A hungry eye’s selections at the Annenberg Space

Sammy Dalati Exhibitions

The Library of Congress has a lot of photographs. More than 14 million, in fact. To select the images that appear in the exhibition Not an Ostrich: And Other Images from America’s Library, on view this summer at the Annenberg Space for Photography in Los Angeles, Anne Wilkes Tucker, the show’s organizer and a respected photography curator long affiliated with the Museum of Fine Arts, Houston, sifted through her fair share. “The library guessed that we looked at about a million, which we whittled down to four thousand, and then to the 440 in the show,” she says. “For about a year and a half, I spent a week to two weeks most months at the library.”

For Women Only —- Architectural Hats by Tony Vaccaro, 1960. Library of Congress, Prints and Photographs Division.

**DATA SUPPLIED**
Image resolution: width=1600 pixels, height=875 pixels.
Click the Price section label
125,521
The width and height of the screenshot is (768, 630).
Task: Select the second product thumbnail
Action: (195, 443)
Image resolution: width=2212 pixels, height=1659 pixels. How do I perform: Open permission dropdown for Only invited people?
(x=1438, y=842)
---
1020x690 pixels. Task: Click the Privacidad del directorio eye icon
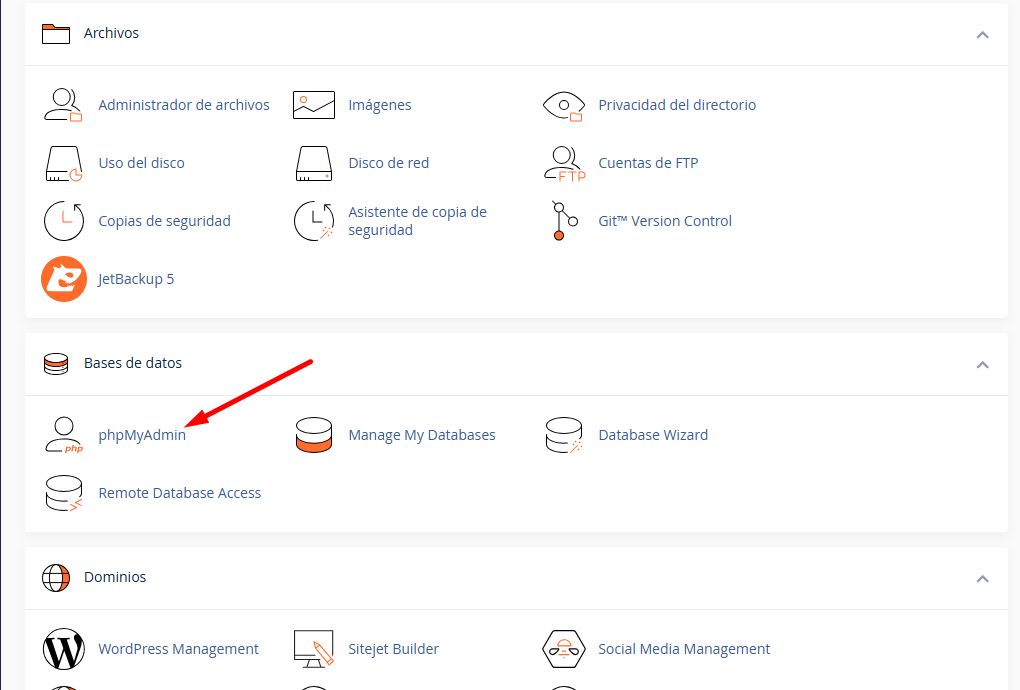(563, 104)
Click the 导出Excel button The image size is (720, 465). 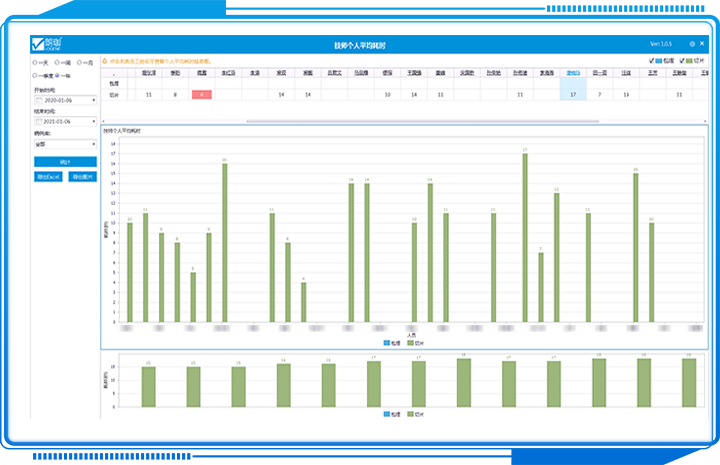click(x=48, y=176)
...
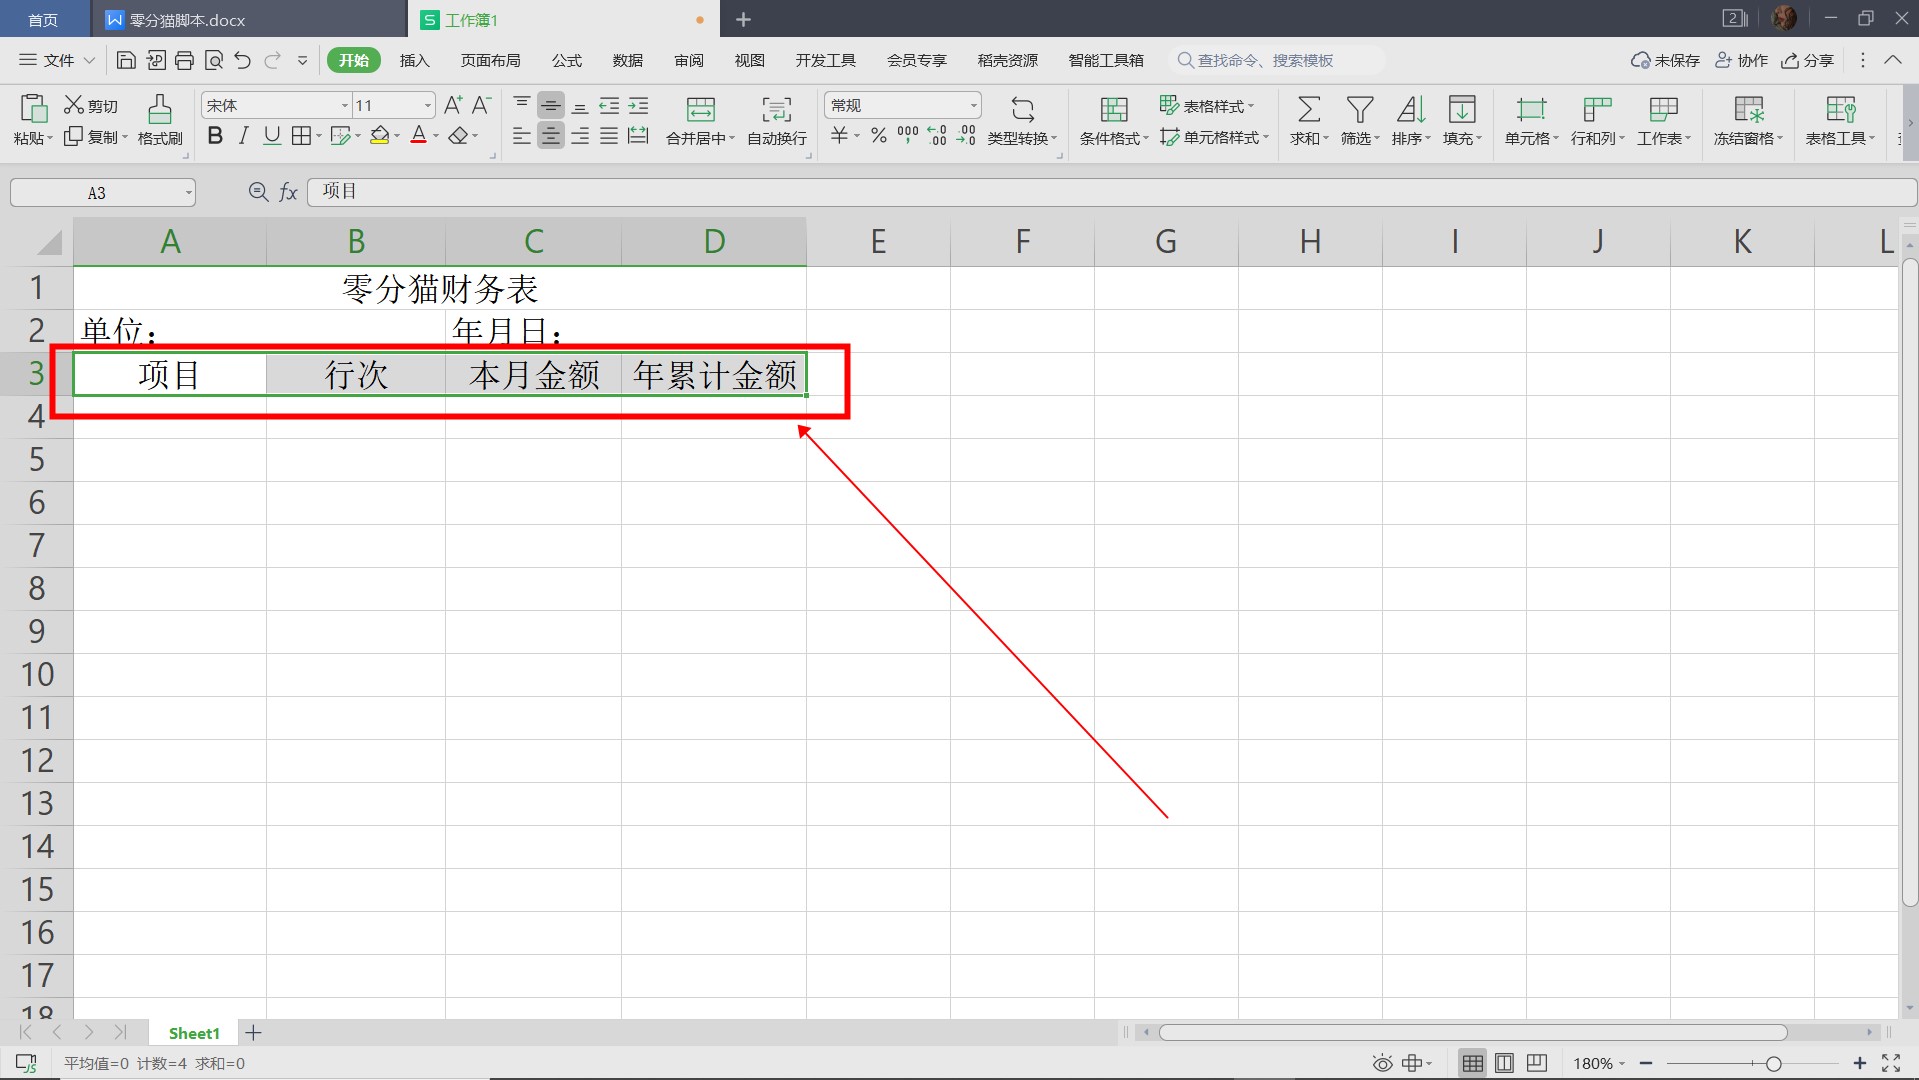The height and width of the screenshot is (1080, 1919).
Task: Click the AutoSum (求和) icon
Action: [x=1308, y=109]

**TASKS TO PERFORM**
[1] Output the passage of the exhibition article that begins at the words "The Library of" and ends after the words "and Photographs Division.", copied exactly.
[2] Return the rows that run from the line containing "Image resolution: width=1600" through the line containing "(x=1438, y=842)", with both of those lines included, exactly as they appear.

**RESULTS BY TASK**
[1]
The Library of Congress has a lot of photographs. More than 14 million, in fact. To select the images that appear in the exhibition Not an Ostrich: And Other Images from America’s Library, on view this summer at the Annenberg Space for Photography in Los Angeles, Anne Wilkes Tucker, the show’s organizer and a respected photography curator long affiliated with the Museum of Fine Arts, Houston, sifted through her fair share. “The library guessed that we looked at about a million, which we whittled down to four thousand, and then to the 440 in the show,” she says. “For about a year and a half, I spent a week to two weeks most months at the library.”

For Women Only —- Architectural Hats by Tony Vaccaro, 1960. Library of Congress, Prints and Photographs Division.

[2]
Image resolution: width=1600 pixels, height=875 pixels.
Click the Price section label
125,521
The width and height of the screenshot is (768, 630).
Task: Select the second product thumbnail
Action: (195, 443)
Image resolution: width=2212 pixels, height=1659 pixels. How do I perform: Open permission dropdown for Only invited people?
(x=1438, y=842)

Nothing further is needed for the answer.